━━ VORLIEGENDER TEXT

Der Grund liegt in der Auffassung des Begriffs «Art». Es gibt keine allgemeingültige Definition, deshalb spricht man von «Artkonzepten». Es gibt über 20 verschiedene Artkonzepte, die alle einen unterschiedlichen Fokus haben. Am häufigsten verwendet wird das biologische Artkonzept. Es besagt, dass sich nur Individuen miteinander fortpflanzen können, die zur selben Art gehören, nicht aber Individuen, die zu unterschiedlichen Arten gehören. Populationen werden also «schubladisiert» und klar einer Art zugewiesen. Artbildung geschieht aber nicht plötzlich, sondern ist ein kontinuierlicher Prozess, der sich bei Vögeln über Hundertausende bis Millionen von Jahren hinzieht. Spalten sich also zwei Populationen derselben Art voneinander ab und sind auf dem Weg zur Artbildung, gibt es immer einen Zeitraum, in dem eine erfolgreiche Fortpflanzung der beiden Populationen noch möglich ist. Dann ist das biologische Artkonzept nur bedingt anwendbar.
Im Krähenbeispiel ist der Unterschied im gesamten Erbgut nicht grösser als ein halbes Prozent. Raben- und Nebelkrähe sind genetisch also praktisch identisch und können sich untereinander fortpflanzen. Aber die Färbung ist sehr unterschiedlich, zudem haben Studien gezeigt, dass sich Nebelkrähen bevorzugt mit Nebelkrähen fortpflanzen und Rabenkrähen bevorzugt mit Rabenkrähen. Ob die beiden Krähen nun als eine Art oder zwei Arten betrachtet werden sollen, kann nicht eindeutig beantwortet werden. Für die Beurteilung werden Genetik, Färbung, Physiologie und Paarungsverhalten berücksichtigt. Die IOC-Liste kommt zum Schluss, dass es sich bei Rabenkrähe und Nebelkrähe um zwei Arten handelt, die BirdLife-Liste hingegen nicht.
Bei einer Artabgrenzungen handelt es sich also immer um eine Beurteilung des aktuellen Wissensstands. Weil Artkonzepte menschengemachte Konstrukte sind und Artbildung ein kontinuierlicher Prozess ist, besteht immer ein Interpretationsspielraum. Wichtig ist, dass neue Forschungserkenntnisse immer wieder in die Beurteilung einfliessen. Diese Erkenntnisse können die Beurteilung ändern, was schlussendlich zu Änderungen in einer Artenliste führt – und wir uns wieder mit neuen Namen und Bestimmungskriterien auseinandersetzen müssen.

━━━━
━━ AUSGANGSMATERIAL

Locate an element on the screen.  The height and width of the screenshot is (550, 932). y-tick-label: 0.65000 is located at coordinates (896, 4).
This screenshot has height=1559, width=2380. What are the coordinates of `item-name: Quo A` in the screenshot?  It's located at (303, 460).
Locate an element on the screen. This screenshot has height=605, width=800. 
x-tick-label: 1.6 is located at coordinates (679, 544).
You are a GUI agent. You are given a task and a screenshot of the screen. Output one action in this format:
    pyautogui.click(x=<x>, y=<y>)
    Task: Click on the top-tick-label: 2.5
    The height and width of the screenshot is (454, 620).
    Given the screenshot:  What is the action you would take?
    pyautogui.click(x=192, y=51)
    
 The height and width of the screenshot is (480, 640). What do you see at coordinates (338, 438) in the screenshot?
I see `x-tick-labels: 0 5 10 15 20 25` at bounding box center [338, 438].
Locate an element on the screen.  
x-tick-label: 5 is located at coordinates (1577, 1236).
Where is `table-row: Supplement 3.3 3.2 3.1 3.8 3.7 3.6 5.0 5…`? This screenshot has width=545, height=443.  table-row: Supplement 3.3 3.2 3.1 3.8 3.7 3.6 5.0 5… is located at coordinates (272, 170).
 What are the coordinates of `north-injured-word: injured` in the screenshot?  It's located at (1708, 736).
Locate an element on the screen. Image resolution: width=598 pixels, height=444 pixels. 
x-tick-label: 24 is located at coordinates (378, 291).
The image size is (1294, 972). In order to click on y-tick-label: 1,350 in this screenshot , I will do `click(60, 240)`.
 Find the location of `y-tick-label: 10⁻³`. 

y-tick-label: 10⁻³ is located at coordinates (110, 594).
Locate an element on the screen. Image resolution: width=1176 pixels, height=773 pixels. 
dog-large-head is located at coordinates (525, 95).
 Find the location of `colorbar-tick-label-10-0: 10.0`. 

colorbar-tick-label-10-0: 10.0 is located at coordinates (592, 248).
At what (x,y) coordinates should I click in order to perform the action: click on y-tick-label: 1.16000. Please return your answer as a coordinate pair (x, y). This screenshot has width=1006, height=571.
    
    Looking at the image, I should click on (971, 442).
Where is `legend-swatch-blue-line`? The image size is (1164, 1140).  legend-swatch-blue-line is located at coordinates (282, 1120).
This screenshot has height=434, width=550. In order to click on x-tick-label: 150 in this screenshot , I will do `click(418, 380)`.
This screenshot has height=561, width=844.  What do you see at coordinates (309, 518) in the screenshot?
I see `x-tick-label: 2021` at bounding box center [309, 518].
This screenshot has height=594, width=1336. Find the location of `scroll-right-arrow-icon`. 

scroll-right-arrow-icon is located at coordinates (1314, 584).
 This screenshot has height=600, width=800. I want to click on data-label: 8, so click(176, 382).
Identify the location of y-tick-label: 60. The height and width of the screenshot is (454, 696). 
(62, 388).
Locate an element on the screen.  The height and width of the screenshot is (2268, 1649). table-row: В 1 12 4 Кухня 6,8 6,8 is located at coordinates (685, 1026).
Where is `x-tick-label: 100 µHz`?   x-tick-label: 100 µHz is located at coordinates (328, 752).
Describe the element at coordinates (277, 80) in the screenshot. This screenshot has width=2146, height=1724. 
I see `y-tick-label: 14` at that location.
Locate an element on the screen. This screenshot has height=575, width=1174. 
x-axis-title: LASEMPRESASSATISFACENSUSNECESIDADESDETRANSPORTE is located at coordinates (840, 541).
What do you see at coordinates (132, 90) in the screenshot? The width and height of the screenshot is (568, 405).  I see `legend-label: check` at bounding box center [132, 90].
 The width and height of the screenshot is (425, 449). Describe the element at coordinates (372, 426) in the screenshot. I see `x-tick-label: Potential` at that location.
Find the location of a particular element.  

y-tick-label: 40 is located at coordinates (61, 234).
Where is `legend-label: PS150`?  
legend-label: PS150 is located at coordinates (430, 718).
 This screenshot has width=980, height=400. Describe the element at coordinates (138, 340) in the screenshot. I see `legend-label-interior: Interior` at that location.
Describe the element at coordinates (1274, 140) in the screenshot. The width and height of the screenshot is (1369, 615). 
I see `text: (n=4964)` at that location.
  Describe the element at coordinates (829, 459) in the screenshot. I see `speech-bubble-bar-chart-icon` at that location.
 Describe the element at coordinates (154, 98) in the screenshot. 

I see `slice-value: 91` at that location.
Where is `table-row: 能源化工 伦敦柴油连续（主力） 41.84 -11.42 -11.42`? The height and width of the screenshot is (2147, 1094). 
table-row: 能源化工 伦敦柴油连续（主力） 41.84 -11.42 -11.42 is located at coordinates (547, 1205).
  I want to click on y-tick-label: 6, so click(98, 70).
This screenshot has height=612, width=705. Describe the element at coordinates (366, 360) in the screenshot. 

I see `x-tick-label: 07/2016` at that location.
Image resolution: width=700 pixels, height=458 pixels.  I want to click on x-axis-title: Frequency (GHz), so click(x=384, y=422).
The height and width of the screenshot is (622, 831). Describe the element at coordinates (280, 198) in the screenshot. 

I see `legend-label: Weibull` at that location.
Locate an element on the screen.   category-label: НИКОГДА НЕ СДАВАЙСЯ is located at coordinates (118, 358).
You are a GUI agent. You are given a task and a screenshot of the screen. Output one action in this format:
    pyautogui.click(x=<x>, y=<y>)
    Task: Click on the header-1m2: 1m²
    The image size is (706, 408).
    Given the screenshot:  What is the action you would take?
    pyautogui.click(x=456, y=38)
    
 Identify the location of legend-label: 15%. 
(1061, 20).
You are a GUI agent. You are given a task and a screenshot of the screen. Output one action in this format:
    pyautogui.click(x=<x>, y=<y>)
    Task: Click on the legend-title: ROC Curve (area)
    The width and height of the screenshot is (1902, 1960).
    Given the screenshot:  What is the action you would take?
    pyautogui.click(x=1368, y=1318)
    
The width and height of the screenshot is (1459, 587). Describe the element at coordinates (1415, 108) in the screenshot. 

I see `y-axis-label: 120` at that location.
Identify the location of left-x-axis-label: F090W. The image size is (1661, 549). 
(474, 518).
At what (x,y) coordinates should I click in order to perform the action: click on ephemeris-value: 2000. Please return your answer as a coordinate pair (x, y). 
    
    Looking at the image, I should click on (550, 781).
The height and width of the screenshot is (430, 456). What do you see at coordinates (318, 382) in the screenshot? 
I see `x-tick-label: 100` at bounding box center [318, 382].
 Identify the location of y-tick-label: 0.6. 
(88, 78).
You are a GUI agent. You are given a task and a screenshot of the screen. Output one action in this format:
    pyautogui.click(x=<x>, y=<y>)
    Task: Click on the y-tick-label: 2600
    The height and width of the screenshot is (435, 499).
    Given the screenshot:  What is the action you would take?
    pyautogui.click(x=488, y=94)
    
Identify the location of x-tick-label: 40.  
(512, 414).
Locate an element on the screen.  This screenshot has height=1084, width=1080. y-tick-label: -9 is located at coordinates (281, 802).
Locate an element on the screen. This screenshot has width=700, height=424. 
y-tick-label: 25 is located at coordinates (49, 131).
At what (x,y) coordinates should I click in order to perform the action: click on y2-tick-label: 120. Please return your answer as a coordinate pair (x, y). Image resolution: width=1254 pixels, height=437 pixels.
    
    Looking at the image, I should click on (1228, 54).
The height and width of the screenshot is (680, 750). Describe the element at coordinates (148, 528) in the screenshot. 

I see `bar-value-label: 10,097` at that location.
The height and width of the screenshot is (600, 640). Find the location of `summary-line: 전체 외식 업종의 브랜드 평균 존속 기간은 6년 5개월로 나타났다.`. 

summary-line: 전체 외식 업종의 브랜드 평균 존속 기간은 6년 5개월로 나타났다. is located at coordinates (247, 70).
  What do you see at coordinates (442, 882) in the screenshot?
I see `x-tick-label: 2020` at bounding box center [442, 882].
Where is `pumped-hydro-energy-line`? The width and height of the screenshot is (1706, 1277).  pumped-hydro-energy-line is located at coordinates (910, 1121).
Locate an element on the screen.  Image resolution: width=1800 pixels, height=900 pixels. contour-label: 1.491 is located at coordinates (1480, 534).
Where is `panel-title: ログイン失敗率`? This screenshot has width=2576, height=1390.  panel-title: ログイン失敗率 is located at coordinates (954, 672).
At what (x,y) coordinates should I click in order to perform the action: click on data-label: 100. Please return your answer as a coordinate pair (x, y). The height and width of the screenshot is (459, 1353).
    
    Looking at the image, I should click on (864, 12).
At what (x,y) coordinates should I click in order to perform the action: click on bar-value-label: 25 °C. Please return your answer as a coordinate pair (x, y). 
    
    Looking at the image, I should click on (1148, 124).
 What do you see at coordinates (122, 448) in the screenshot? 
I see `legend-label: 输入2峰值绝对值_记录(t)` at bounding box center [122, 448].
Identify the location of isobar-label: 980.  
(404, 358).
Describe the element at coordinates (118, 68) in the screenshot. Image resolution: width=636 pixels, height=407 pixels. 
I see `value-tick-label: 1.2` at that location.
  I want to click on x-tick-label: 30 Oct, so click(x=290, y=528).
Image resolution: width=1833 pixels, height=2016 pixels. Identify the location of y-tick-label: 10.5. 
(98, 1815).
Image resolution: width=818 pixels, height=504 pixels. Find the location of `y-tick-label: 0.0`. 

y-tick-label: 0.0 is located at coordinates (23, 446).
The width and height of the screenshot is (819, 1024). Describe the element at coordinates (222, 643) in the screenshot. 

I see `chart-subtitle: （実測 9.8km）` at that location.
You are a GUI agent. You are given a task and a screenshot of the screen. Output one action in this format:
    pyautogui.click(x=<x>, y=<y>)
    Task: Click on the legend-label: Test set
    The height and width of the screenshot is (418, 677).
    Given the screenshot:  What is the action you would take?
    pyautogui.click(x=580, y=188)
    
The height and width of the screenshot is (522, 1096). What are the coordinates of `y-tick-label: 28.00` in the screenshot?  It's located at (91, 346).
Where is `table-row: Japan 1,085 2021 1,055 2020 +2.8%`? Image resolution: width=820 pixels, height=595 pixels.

━━━━

### DEINE AUFGABE
Gib aus dem Text über Artkonzepte den Abschnitt von „Im Krähenbeispiel ist“ bis „BirdLife-Liste hingegen nicht.“ wortgetreu wieder. Die Auflistung wird hier nicht benötigt.

### LÖSUNG DER AUFGABE
Im Krähenbeispiel ist der Unterschied im gesamten Erbgut nicht grösser als ein halbes Prozent. Raben- und Nebelkrähe sind genetisch also praktisch identisch und können sich untereinander fortpflanzen. Aber die Färbung ist sehr unterschiedlich, zudem haben Studien gezeigt, dass sich Nebelkrähen bevorzugt mit Nebelkrähen fortpflanzen und Rabenkrähen bevorzugt mit Rabenkrähen. Ob die beiden Krähen nun als eine Art oder zwei Arten betrachtet werden sollen, kann nicht eindeutig beantwortet werden. Für die Beurteilung werden Genetik, Färbung, Physiologie und Paarungsverhalten berücksichtigt. Die IOC-Liste kommt zum Schluss, dass es sich bei Rabenkrähe und Nebelkrähe um zwei Arten handelt, die BirdLife-Liste hingegen nicht.